The Dupont Circle store had just announced via Twitter that it would start selling the most talked-about book in D.C.—Michael Wolff’s tell-all account of Trump’s first year in office, Fire and Fury—nine hours ahead of other booksellers. Thanks to excerpts published online this week in New York magazine, the British edition of GQ, and a column by Wolff in theHollywood Reporter, Wolff’s reporting—particularly its raft of shock quotes from Steve Bannon—had overtaken the news cycle. Donald Trump issued statement Wednesday saying Bannon “lost his mind.” The White House denounced the book as “trash,” with Sarah Huckabee Sanders suggesting Breitbart drop Bannon over his comments. The controversy culminated Thursday in a “cease and desist” letter from the president’s personal attorney to Wolff and his publisher. Publisher Henry Holt instead moved up the on-sale date from the next week to the next morning.

There’d be a line by Friday’s 7:30 a.m. opening, the clerk who picked up the phone predicted, but the midnight showing will “probably depend on the weather,” she said.
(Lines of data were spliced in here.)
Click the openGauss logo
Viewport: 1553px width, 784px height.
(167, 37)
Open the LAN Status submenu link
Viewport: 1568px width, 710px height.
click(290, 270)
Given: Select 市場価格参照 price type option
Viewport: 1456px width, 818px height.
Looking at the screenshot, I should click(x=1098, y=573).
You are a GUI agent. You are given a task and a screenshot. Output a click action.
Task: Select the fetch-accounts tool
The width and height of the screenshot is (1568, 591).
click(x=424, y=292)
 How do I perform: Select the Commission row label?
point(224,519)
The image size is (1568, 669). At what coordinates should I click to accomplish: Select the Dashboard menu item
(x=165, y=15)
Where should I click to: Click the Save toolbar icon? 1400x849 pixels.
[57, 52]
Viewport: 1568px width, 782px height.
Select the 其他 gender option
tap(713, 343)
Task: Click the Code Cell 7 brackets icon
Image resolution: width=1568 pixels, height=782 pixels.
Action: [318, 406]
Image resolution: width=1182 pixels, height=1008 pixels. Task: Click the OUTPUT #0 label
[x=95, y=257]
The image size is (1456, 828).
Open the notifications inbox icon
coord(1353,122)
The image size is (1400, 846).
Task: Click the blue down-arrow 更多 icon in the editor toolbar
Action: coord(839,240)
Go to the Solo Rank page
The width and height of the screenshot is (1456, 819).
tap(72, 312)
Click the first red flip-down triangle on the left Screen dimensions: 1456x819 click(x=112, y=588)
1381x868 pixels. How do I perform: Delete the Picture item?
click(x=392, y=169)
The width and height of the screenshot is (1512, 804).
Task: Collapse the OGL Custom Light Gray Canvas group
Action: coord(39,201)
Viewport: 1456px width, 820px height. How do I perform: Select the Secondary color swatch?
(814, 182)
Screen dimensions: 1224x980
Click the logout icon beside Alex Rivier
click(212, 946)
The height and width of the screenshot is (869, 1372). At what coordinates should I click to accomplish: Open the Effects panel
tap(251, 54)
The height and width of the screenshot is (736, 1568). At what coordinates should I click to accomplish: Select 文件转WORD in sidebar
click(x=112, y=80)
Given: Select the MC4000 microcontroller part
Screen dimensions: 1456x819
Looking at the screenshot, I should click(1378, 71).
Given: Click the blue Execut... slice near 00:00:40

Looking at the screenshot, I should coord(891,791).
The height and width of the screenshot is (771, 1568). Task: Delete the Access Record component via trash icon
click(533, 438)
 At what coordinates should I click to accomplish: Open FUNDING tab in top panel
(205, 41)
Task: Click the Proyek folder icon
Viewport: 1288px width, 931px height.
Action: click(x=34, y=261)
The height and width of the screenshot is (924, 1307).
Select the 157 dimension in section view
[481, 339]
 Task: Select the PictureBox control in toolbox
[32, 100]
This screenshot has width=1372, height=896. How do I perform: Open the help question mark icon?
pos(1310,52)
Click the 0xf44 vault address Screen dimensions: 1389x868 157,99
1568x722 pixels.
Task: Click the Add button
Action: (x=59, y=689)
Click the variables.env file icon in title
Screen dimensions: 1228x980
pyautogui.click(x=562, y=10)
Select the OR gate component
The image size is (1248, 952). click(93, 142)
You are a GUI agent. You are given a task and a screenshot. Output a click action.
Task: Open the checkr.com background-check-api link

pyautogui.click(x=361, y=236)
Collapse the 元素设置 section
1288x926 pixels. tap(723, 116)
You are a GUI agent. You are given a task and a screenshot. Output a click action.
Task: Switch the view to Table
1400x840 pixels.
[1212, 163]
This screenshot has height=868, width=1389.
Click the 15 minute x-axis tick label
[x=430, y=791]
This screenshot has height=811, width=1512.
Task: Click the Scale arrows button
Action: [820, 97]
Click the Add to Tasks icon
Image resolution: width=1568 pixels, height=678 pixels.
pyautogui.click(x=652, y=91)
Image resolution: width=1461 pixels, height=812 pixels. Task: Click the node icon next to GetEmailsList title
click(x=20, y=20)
And then—with an edge of amused skepticism in her voice, as if to suggest your average reader might care less about what Steve Bannon says the president’s son did during the campaign than a D.C. reporter thinks he should—she proposed I just come see the crowd, or lack of one, for myself. So, I did. And for what sort of person are 300 pages of White House gossip worth staying up late on a work night?

Journalists, mostly. Some had come to get their hands on Wolff’s book for an early start on the next news day. Others came to record the spectacle of extracurricular political obsessives standing in line for an early look at what Wolff would reveal about their president.

A Post reporter zeroed in on the one of these rare normals at the head of the line, which had begun to form at about 11:20 p.m. and then multiplied until it took up two rooms by the time purchases began around midnight. Men, and one woman, carrying news cameras asked to interview everyone.


“Free press is free press,” a blonde woman in a teal parka told a videographer who’d minutes earlier asked the reporter ahead of us in line for an interview. He seemed satisfied with her answer, what sounded like a citizen’s defense of Wolff; he turned the camera from her and moved on.

Another interviewee, a young man in an American-flag knit cap, could be heard recalling the time he’d stood in line for the midnight release of a new Harry Potter book 15 years ago. In tonight’s adult version, one wonders, which villain is Voldemort: Trump or Bannon? And, either way, would that make Michael Wolff Harry? If so—if journalists are wizards—is everyone else a muggle?

While I wondered, a couple of BBC reporters politely tried to commence an interview with me. Was I going to stay up all night reading? Probably not all night, no—but I was heading home with my two new copies of Fire and Fury. Latecomers would not be so lucky, I later learned. They’d had 75 copies at Kramer Books, and sold every last one within the first 15 minutes, the Post’s Josh Dawsey tweeted shortly after I’d left. Quite a lot of them, naturally, to members of the press.